Can you show me three murals you have completed in the past 12 months?

You want recent work, not a greatest hits portfolio. A company that painted six impressive murals four years ago and has been coasting on that reputation is not the same as one that has an active production pipeline right now. Look at the quality of the documentation photos, not just the artwork. If the only evidence is a cell phone shot from across the street, their production process is probably as casual as their photography.

Do you handle wall access and permitting, or does the client handle that?

This is the most common place projects fall apart. Some companies quote a mural fee and assume you are going to hand them a wall. Others have existing property owner relationships and handle the wall sourcing and negotiation as part of their service. Know which situation you are in before you sign anything. In major markets, securing a legal wall in a premium location can take four to eight weeks on its own.

Who owns the artwork rights after the mural is installed?

This one trips up brands constantly. Under US copyright law, the artist retains copyright to a mural unless they explicitly sign it over. That means the brand cannot reproduce the image in advertising, on product, or in social media content without a license. A well-run mural company builds artwork rights into the contract. Make sure you know what you are getting: a license for a specific use, a broad license for all brand marketing, or a full assignment of copyright. The answer matters when your campaign photographer shoots the mural and you want to run the photo in paid media.

How do you document the installation?

You need proof of performance. At minimum, that means GPS-tagged installation photos taken on the day of completion, a condition report, and a duration confirmation if the wall is time-limited. If you are running a multi-city campaign, you need this documentation for every market. A company that cannot tell you exactly what the proof-of-delivery package looks like does not have a serious production operation.

What happens if the property owner paints over the mural before the campaign is done?

This happens. Property owners change their minds, a building sells, a new tenant moves in. A good mural company has a protocol for this: they negotiate a minimum display period into the wall agreement, they carry that risk in their contract with the property owner, and they have a remediation process if the wall is lost early. If the answer is “we will try to fix it” with no specifics, that is not good enough.

Are you insured for the installation, and what are your safety certifications?

Large-scale murals require work at height. Scissor lifts, scaffolding, and boom lifts are all standard equipment. The company should have general liability coverage, workers’ comp for their painters, and appropriate equipment certifications. If they do not, any incident during installation becomes your problem.

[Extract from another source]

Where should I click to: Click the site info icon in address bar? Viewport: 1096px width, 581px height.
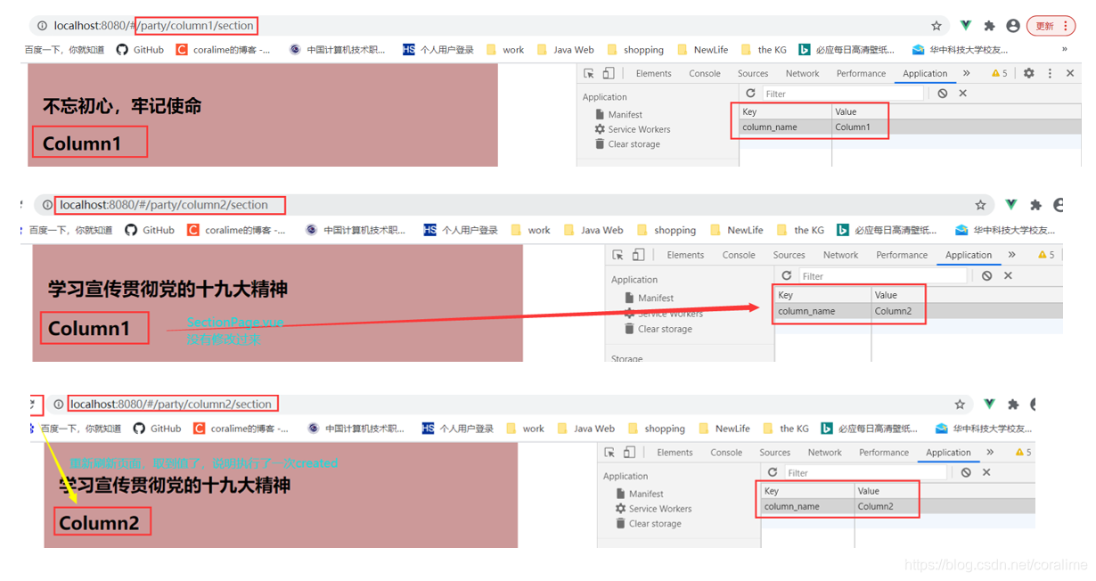point(42,26)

The Visual Artists Rights Act (VARA) gives artists certain moral rights over their work, including the right to prevent destruction of site-specific pieces. This does not affect your brand’s rights to the mural as advertising, but it is a real legal consideration for permanent commissions.

Red Flags in Mural Company Proposals

You can tell a lot about a company from how they write their proposals. Here is what to watch for.

  • No wall sourcing plan. If a proposal prices the mural but says nothing about where it will go or how access will be secured, they are expecting you to solve that problem.
  • Portfolio with only interior work. Interior office murals are a different product from outdoor brand murals. If a company is proposing outdoor work but their portfolio is all lobbies and restaurants, they probably do not have the property owner relationships or outdoor experience you need.
  • Artist selection as an afterthought. If they say they will “source an artist after contract signing,” that is not artist curation. That is staffing. A real mural company has established relationships with a roster of artists and can show you relevant work from those artists before you sign.
  • No mention of rights in the contract. Any mural contract that does not address copyright ownership and usage rights is missing the single most legally significant clause. Do not sign it until that is resolved.
  • Vague timelines. “A few weeks” is not a production schedule. Mural projects have clear phases: wall sourcing, design development, approval, production, installation. You should be able to see dates attached to each phase.
  • No documentation package. If you ask what the proof-of-delivery looks like and they describe an email with a couple of photos, that is not a professional production process.
  • Pricing well below market. Hand-painted murals at scale are labor-intensive. If someone is quoting dramatically below the pricing ranges in this guide, they are cutting corners somewhere. That usually means underpaid artists, no proper wall access agreements, no insurance, or all three.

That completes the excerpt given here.